The two men were taken into police custody and brought before the courts the next day. In a lying press statement, the university president’s office claimed that they were “exterior to the university” and that the arrests had been made after disturbances. The teacher affirmed: “Several of us teachers are witnesses to the fact that there were no disturbances and that the demonstration was peaceful.”

Alice Verstraeten asks: “If they have indeed been called in by the university president only to allow the students wishing to go to lectures to enter the university, why are they filming them?”...

She says that faced with this situation, “several teachers, including myself, have refused to teach. I refuse to go into a university occupied by the police, gendarmes, private unofficial security staff. I refuse to show my ID in order to go to work. I refuse to be pushed around by the CRS. I refuse to be addressed with contempt by ‘tu’ by individuals I do not know. I refuse to have to hear a private security person insult one of my colleagues....
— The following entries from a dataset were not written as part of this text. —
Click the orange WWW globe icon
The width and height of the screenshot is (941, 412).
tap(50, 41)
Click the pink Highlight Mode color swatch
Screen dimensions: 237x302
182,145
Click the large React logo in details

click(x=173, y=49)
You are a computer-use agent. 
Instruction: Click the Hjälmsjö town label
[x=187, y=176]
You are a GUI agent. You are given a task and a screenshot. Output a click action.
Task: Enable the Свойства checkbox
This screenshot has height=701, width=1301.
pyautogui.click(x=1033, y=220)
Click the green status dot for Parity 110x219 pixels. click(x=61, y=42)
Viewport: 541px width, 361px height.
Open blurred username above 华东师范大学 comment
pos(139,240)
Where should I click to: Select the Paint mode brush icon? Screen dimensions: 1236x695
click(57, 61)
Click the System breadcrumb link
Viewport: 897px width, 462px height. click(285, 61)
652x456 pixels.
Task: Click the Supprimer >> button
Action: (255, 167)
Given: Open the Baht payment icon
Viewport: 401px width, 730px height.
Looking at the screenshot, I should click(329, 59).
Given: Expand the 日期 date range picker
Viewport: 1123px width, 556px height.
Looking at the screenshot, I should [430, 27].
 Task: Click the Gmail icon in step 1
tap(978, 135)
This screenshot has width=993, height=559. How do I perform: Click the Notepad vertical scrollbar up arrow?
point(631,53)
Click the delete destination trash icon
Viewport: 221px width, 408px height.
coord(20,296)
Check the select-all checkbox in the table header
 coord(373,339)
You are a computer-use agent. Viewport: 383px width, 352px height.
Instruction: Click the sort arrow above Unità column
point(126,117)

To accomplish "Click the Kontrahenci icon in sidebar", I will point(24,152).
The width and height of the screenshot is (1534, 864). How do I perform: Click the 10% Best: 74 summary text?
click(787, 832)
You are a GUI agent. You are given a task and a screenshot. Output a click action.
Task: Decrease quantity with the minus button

She points out that those who continue to teach and attend lectures do so at considerable risk in the case of a fire in the dilapidated buildings, since all the exits have been sealed by the security forces.

She gives vent to the widespread anger of students and teachers: “As far as I know, we are not in a police state. Otherwise they’ll have to tell us clearly, because it’ll mean the rules have changed. I thought we had the right to strike in this country. I think that what bothers me most is to receive statements from the university president’s office asserting that the situation is now ‘normal.’ If this situation is normal, I resign.